Question 8. The supply function of certain goods is given by \( x = a\sqrt{p-b} \) where p is unit price, a and b are constants with \( p > b \). Find elasticity of supply at \( p = 2b \).
Answer:
Given the supply function: \( x = a\sqrt{p-b} = a(p-b)^{1/2} \)
The formula for elasticity of supply \( \eta_s \) is \( \eta_s = \frac{p}{x} \cdot \frac{dx}{dp} \).
First, find \( \frac{dx}{dp} \).
\( \frac{dx}{dp} = \frac{d}{dp} (a(p-b)^{1/2}) \)
\( \frac{dx}{dp} = a \cdot \frac{1}{2} (p-b)^{1/2 - 1} \cdot \frac{d}{dp} (p-b) \)
\( \frac{dx}{dp} = a \cdot \frac{1}{2} (p-b)^{-1/2} \cdot (1) \)
\( \frac{dx}{dp} = \frac{a}{2\sqrt{p-b}} \)

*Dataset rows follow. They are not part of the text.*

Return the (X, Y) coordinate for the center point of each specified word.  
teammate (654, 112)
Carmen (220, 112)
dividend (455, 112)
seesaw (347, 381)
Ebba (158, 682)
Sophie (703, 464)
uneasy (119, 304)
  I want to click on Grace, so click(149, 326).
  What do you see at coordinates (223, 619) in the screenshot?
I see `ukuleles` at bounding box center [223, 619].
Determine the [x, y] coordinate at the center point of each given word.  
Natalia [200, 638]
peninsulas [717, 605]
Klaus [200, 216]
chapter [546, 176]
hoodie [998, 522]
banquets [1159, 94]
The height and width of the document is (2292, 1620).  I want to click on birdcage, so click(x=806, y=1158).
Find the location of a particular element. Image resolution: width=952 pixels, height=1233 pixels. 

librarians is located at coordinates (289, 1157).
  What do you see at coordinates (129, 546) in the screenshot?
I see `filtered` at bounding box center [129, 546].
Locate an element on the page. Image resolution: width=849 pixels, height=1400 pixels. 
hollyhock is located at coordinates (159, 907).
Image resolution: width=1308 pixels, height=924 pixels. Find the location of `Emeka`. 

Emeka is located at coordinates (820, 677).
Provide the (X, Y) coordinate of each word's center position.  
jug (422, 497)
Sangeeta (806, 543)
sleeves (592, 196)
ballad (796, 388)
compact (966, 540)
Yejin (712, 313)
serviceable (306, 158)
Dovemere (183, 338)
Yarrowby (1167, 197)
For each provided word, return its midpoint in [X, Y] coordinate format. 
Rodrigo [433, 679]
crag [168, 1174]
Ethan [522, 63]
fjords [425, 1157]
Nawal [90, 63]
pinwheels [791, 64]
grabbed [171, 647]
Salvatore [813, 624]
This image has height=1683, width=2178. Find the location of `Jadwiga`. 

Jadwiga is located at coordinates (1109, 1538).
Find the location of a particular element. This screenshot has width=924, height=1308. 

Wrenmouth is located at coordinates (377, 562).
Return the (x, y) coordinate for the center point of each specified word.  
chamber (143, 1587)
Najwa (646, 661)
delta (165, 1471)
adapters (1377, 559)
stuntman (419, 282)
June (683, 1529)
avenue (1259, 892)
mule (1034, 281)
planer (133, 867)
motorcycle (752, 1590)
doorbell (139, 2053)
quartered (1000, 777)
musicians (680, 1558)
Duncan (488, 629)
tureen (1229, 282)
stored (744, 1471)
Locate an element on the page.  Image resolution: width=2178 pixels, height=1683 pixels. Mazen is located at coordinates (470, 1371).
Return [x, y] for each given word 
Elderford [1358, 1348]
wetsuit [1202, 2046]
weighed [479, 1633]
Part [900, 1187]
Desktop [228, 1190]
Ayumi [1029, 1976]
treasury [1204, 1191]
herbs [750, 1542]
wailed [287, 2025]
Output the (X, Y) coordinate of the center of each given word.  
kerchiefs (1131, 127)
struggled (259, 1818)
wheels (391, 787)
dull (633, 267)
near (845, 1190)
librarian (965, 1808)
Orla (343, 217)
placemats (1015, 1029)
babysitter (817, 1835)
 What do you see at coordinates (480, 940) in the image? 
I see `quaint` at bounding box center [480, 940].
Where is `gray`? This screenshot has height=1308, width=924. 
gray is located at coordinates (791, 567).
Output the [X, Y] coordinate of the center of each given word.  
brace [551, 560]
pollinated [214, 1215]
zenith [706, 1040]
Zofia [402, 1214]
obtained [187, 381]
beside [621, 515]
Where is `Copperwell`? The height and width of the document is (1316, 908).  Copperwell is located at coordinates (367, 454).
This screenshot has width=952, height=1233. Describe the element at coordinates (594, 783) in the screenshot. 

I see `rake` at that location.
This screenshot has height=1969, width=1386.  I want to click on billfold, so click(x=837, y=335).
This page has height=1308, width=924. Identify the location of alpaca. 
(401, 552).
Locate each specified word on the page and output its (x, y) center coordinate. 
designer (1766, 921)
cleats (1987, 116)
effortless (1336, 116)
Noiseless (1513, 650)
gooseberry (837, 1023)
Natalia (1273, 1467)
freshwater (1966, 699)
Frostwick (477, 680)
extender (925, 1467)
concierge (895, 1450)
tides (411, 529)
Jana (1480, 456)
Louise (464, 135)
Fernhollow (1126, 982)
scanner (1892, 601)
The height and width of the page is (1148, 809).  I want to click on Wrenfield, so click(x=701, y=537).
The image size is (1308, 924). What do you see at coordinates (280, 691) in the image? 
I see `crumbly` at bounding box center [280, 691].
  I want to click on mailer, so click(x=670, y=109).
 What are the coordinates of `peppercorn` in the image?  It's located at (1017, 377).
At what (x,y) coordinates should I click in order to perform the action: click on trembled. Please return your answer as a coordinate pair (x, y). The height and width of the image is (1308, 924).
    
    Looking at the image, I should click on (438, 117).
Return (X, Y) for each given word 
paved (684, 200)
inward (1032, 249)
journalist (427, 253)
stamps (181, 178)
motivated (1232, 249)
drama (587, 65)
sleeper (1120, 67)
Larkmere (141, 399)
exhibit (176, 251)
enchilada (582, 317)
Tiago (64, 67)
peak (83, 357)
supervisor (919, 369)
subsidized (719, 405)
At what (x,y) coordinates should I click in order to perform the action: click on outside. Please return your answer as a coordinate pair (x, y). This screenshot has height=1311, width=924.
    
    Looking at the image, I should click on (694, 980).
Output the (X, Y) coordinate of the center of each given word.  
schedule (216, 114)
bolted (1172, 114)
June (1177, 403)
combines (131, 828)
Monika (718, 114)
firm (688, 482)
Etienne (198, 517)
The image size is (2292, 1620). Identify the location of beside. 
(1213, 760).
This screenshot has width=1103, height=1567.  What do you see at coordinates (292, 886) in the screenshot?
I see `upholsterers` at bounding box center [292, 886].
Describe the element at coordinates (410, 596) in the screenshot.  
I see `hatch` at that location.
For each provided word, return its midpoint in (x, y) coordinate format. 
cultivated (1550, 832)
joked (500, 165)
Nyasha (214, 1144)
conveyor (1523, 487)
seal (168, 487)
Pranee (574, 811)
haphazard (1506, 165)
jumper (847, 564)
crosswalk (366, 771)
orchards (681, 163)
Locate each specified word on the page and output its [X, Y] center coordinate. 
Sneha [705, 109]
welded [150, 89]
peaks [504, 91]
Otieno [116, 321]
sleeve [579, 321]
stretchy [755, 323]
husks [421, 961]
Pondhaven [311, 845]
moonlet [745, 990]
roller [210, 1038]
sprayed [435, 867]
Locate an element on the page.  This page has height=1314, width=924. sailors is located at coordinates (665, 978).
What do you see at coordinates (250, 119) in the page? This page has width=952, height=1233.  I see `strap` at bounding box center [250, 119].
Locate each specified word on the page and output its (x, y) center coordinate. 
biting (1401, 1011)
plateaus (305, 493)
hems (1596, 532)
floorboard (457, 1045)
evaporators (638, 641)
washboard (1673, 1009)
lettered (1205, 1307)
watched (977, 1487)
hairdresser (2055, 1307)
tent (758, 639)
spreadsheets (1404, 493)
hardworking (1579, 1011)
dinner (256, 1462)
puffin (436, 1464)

Now, substitute \( x \) and \( \frac{dx}{dp} \) into the elasticity of supply formula:
\( \eta_s = \frac{p}{x} \cdot \frac{dx}{dp} \)
\( \eta_s = \frac{p}{a\sqrt{p-b}} \cdot \frac{a}{2\sqrt{p-b}} \)
\( \eta_s = \frac{p \cdot a}{a\sqrt{p-b} \cdot 2\sqrt{p-b}} \)
\( \eta_s = \frac{p}{2(p-b)} \)
Now, find the elasticity of supply when \( p = 2b \).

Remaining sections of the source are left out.